* **PROBLEM DESCRIPTION**
Copy out all of the following material exactly as it appears, line by line, changing nothing.

* **LISTED RECORDS**
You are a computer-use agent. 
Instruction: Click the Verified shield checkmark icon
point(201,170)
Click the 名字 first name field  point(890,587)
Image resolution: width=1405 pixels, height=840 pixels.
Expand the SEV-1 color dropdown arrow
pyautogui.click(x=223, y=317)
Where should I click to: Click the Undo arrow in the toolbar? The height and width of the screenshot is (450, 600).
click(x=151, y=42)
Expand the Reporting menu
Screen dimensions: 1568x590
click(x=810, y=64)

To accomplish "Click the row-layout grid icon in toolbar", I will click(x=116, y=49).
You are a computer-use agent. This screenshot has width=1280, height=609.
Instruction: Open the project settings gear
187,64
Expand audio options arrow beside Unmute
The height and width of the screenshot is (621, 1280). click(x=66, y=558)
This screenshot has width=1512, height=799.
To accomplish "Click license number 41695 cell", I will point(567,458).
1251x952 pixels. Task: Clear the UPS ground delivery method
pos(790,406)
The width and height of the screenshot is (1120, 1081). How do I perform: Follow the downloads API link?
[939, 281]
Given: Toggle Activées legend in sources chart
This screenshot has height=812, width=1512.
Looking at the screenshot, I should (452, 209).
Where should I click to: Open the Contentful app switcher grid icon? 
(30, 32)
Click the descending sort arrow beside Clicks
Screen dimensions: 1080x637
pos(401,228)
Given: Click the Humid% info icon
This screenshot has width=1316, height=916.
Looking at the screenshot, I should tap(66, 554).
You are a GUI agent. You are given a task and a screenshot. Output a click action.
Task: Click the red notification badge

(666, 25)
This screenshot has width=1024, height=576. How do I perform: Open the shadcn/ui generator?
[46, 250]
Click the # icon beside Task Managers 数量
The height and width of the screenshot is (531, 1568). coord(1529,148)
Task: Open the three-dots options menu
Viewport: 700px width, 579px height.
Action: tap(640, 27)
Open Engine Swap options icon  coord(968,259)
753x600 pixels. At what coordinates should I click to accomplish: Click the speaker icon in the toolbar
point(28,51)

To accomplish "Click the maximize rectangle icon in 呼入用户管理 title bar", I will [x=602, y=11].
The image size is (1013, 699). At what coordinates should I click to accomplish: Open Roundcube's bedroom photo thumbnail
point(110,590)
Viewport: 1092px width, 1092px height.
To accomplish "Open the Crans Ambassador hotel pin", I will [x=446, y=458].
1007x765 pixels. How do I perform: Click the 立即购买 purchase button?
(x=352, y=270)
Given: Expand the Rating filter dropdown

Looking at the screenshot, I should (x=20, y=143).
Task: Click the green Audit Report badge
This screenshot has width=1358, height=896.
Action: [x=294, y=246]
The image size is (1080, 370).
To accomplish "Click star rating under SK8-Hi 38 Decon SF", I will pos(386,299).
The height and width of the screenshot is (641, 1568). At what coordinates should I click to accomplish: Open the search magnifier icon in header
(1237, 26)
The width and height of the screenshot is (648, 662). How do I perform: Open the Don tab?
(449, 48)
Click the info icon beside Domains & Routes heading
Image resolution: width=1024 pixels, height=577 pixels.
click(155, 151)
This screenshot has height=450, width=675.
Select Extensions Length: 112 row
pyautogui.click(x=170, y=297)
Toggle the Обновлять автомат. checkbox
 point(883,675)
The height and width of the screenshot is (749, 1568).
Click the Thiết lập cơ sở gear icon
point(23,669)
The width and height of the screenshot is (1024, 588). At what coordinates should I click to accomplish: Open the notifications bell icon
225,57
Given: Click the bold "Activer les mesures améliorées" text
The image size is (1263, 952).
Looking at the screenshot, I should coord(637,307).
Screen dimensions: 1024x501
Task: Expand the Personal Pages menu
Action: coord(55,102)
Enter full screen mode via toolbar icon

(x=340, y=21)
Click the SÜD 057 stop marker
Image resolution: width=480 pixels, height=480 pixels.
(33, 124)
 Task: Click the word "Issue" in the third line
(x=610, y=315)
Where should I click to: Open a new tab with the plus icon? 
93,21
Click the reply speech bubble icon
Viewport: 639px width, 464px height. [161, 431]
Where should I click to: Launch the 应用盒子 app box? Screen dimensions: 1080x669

* **EXERCISE RESPONSE**
You are a computer-use agent. 
Instruction: Click the Verified shield checkmark icon
point(201,170)
Click the 名字 first name field  point(890,587)
Image resolution: width=1405 pixels, height=840 pixels.
Expand the SEV-1 color dropdown arrow
pyautogui.click(x=223, y=317)
Where should I click to: Click the Undo arrow in the toolbar? The height and width of the screenshot is (450, 600).
click(x=151, y=42)
Expand the Reporting menu
Screen dimensions: 1568x590
click(x=810, y=64)

To accomplish "Click the row-layout grid icon in toolbar", I will click(x=116, y=49).
You are a computer-use agent. This screenshot has width=1280, height=609.
Instruction: Open the project settings gear
187,64
Expand audio options arrow beside Unmute
The height and width of the screenshot is (621, 1280). click(x=66, y=558)
This screenshot has width=1512, height=799.
To accomplish "Click license number 41695 cell", I will point(567,458).
1251x952 pixels. Task: Clear the UPS ground delivery method
pos(790,406)
The width and height of the screenshot is (1120, 1081). How do I perform: Follow the downloads API link?
[939, 281]
Given: Toggle Activées legend in sources chart
This screenshot has height=812, width=1512.
Looking at the screenshot, I should (452, 209).
Where should I click to: Open the Contentful app switcher grid icon? 
(30, 32)
Click the descending sort arrow beside Clicks
Screen dimensions: 1080x637
pos(401,228)
Given: Click the Humid% info icon
This screenshot has width=1316, height=916.
Looking at the screenshot, I should tap(66, 554).
You are a GUI agent. You are given a task and a screenshot. Output a click action.
Task: Click the red notification badge

(666, 25)
This screenshot has width=1024, height=576. How do I perform: Open the shadcn/ui generator?
[46, 250]
Click the # icon beside Task Managers 数量
The height and width of the screenshot is (531, 1568). coord(1529,148)
Task: Open the three-dots options menu
Viewport: 700px width, 579px height.
Action: tap(640, 27)
Open Engine Swap options icon  coord(968,259)
753x600 pixels. At what coordinates should I click to accomplish: Click the speaker icon in the toolbar
point(28,51)

To accomplish "Click the maximize rectangle icon in 呼入用户管理 title bar", I will [x=602, y=11].
The image size is (1013, 699). At what coordinates should I click to accomplish: Open Roundcube's bedroom photo thumbnail
point(110,590)
Viewport: 1092px width, 1092px height.
To accomplish "Open the Crans Ambassador hotel pin", I will [x=446, y=458].
1007x765 pixels. How do I perform: Click the 立即购买 purchase button?
(x=352, y=270)
Given: Expand the Rating filter dropdown

Looking at the screenshot, I should (x=20, y=143).
Task: Click the green Audit Report badge
This screenshot has width=1358, height=896.
Action: [x=294, y=246]
The image size is (1080, 370).
To accomplish "Click star rating under SK8-Hi 38 Decon SF", I will pos(386,299).
The height and width of the screenshot is (641, 1568). At what coordinates should I click to accomplish: Open the search magnifier icon in header
(1237, 26)
The width and height of the screenshot is (648, 662). How do I perform: Open the Don tab?
(449, 48)
Click the info icon beside Domains & Routes heading
Image resolution: width=1024 pixels, height=577 pixels.
click(155, 151)
This screenshot has height=450, width=675.
Select Extensions Length: 112 row
pyautogui.click(x=170, y=297)
Toggle the Обновлять автомат. checkbox
 point(883,675)
The height and width of the screenshot is (749, 1568).
Click the Thiết lập cơ sở gear icon
point(23,669)
The width and height of the screenshot is (1024, 588). At what coordinates should I click to accomplish: Open the notifications bell icon
225,57
Given: Click the bold "Activer les mesures améliorées" text
The image size is (1263, 952).
Looking at the screenshot, I should coord(637,307).
Screen dimensions: 1024x501
Task: Expand the Personal Pages menu
Action: coord(55,102)
Enter full screen mode via toolbar icon

(x=340, y=21)
Click the SÜD 057 stop marker
Image resolution: width=480 pixels, height=480 pixels.
(33, 124)
 Task: Click the word "Issue" in the third line
(x=610, y=315)
Where should I click to: Open a new tab with the plus icon? 
93,21
Click the reply speech bubble icon
Viewport: 639px width, 464px height. [161, 431]
Where should I click to: Launch the 应用盒子 app box? Screen dimensions: 1080x669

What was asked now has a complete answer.